Recommenders
Best Practices on Recommendation Systems
Install / Use
/learn @recommenders-team/RecommendersREADME
What's New (April, 2025)
We reached 20,000 stars!!
We are happy to announce that we have reached 20,000 stars on GitHub! Thank you for your support and contributions to the Recommenders project. We are excited to continue building and improving this project with your help.
Check out the release Recommenders 1.2.1!
We fixed a lot of bugs due to dependencies, improved security, reviewed the notebooks and the libraries.
Introduction
Recommenders objective is to assist researchers, developers and enthusiasts in prototyping, experimenting with and bringing to production a range of classic and state-of-the-art recommendation systems.
Recommenders is a project under the Linux Foundation of AI and Data.
This repository contains examples and best practices for building recommendation systems, provided as Jupyter notebooks. The examples detail our learnings on five key tasks:
- Prepare Data: Preparing and loading data for each recommendation algorithm.

_Supplied data_.
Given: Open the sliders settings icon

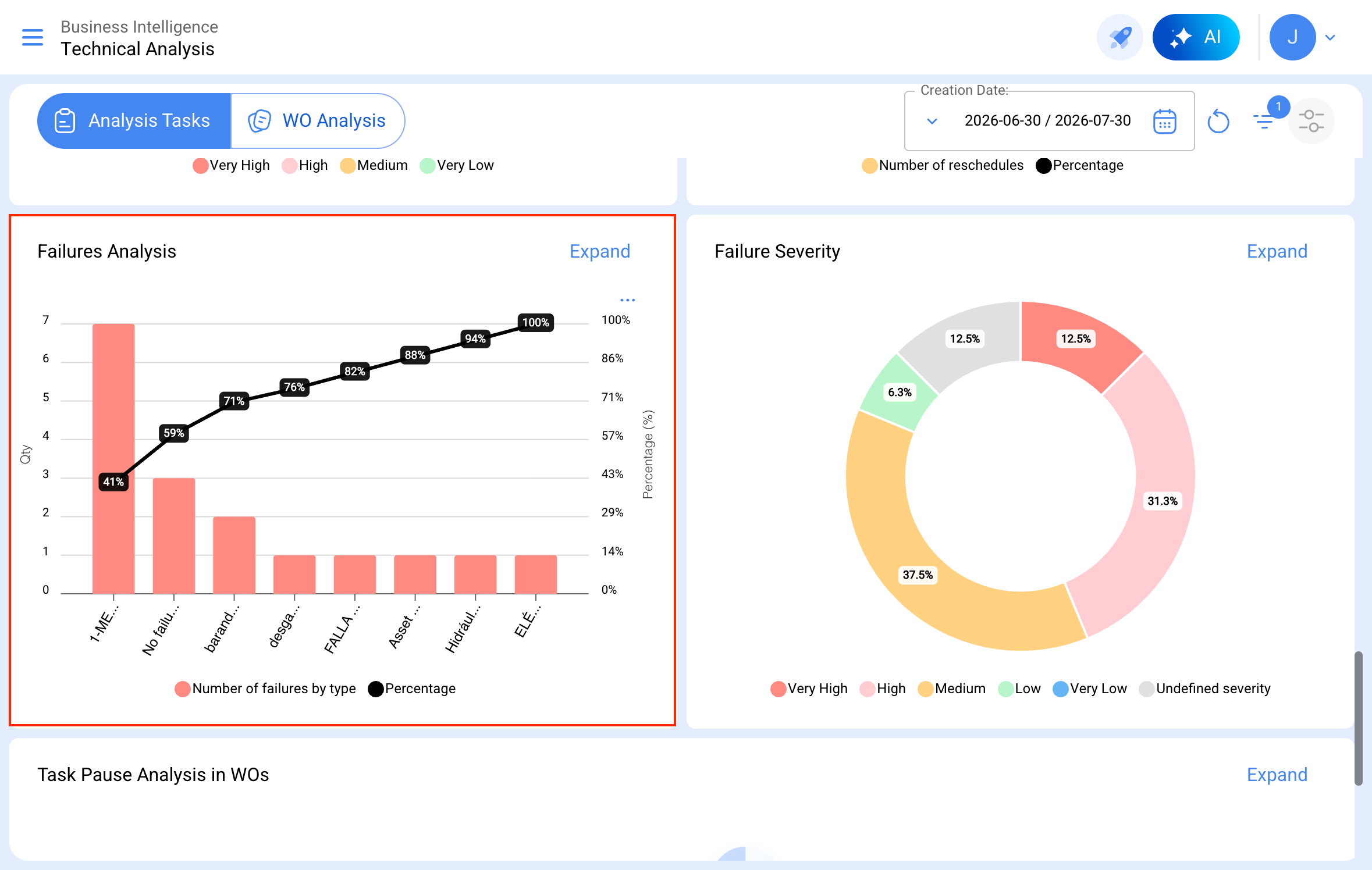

_Goals_.
(A) Answer each question from the Recommenders README.
(i) How many stars did the project reach on GitHub?
(ii) Which release does the README tell readers to check out?
(iii) Which organization is the project under?
(B) Decide whether each statement agrees with the Recommenders README, and quote the words that settle it.
(i) The examples are supplied as Jupyter notebooks.
(ii) The examples cover seven key tasks.
(iii) The project is meant to help only researchers.
Use only the Recommenders README to answer.

_Written responses_.
(A)
(i) 20,000 stars
(ii) Recommenders 1.2.1
(iii) The Linux Foundation of AI and Data

(B)
(i) Yes: "provided as Jupyter notebooks"
(ii) No: "The examples detail our learnings on five key tasks"
(iii) No: "to assist researchers, developers and enthusiasts"